── Data section

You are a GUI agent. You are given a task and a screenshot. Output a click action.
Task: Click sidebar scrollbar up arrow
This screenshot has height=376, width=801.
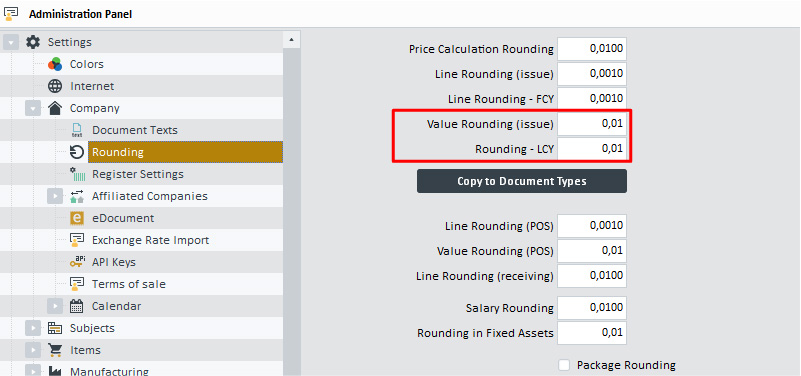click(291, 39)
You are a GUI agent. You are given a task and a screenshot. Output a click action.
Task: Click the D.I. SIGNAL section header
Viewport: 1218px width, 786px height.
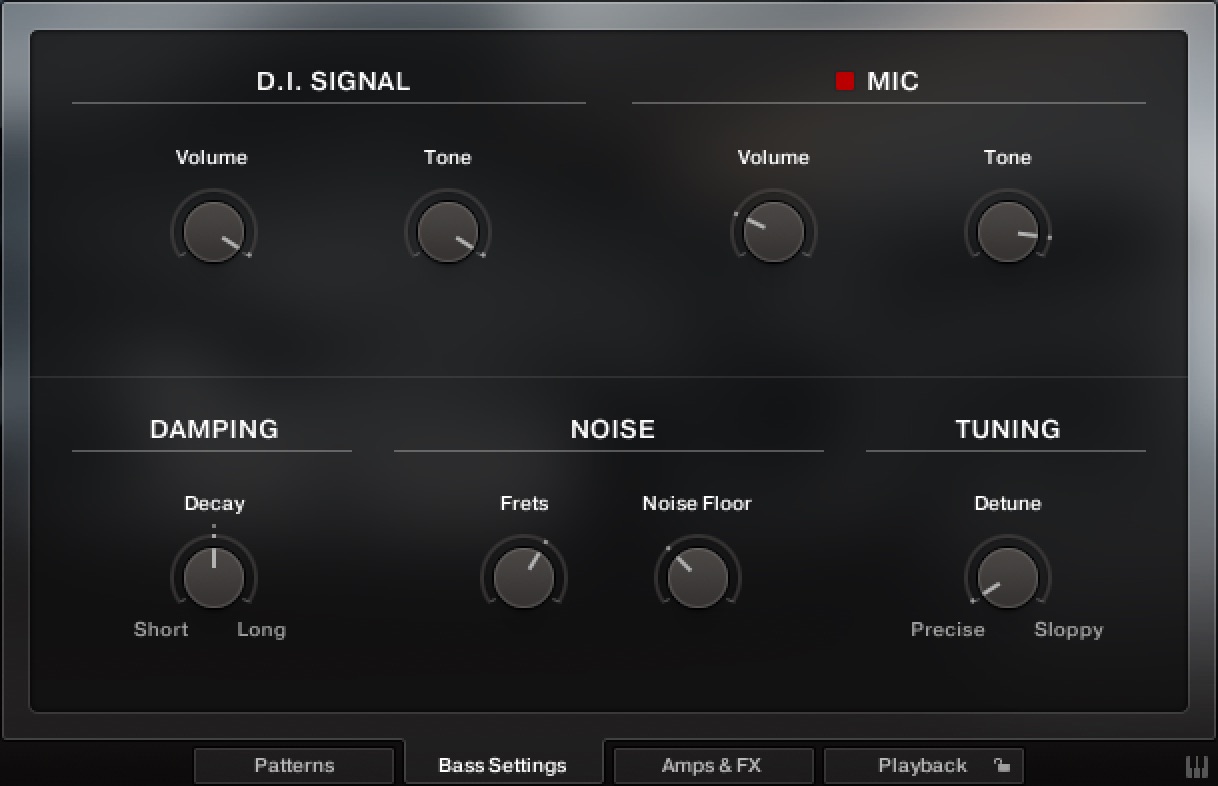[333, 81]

────
── Data section

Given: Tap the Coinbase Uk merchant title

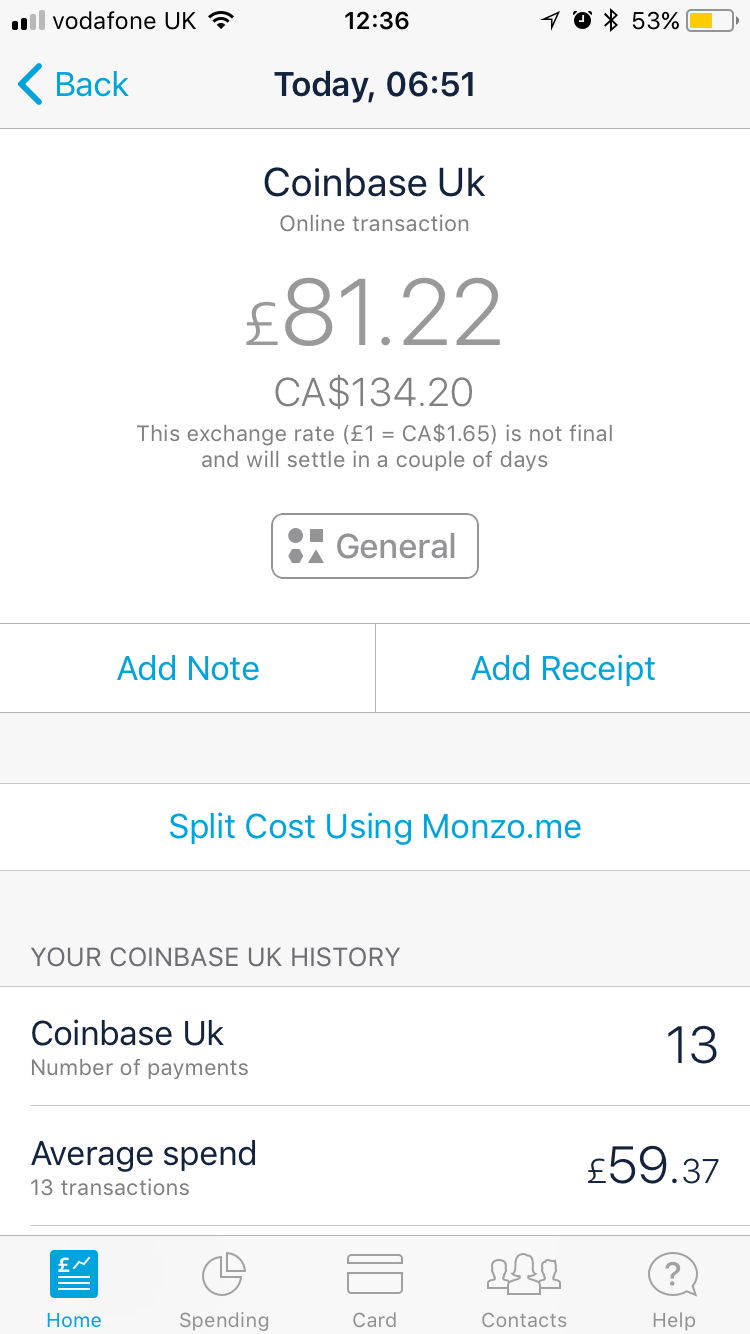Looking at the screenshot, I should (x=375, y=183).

────
── Data section

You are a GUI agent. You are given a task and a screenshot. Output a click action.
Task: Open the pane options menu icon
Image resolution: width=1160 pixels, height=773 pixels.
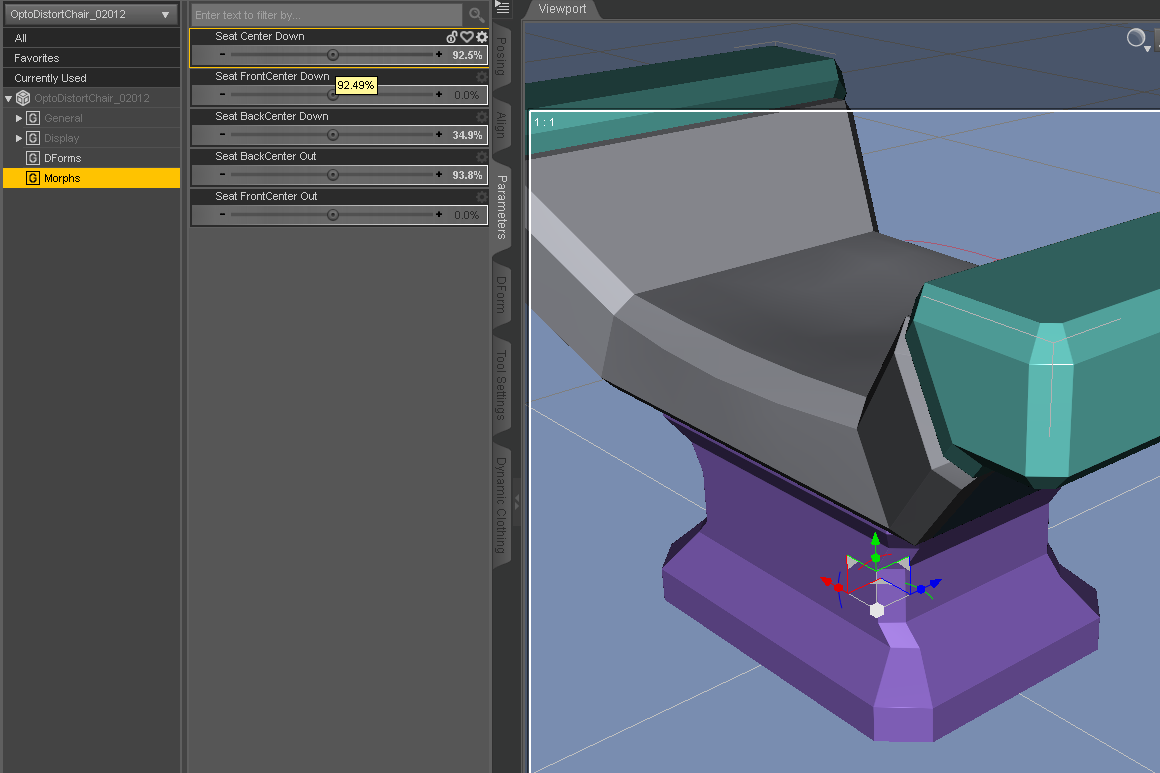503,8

────

| Problem to work on |
Find each line in the records above that contains the word "width", and copy those lines out in full.

| In response |
This screenshot has height=376, width=801.
Viewport: 1218px width, 786px height.
Image resolution: width=1160 pixels, height=773 pixels.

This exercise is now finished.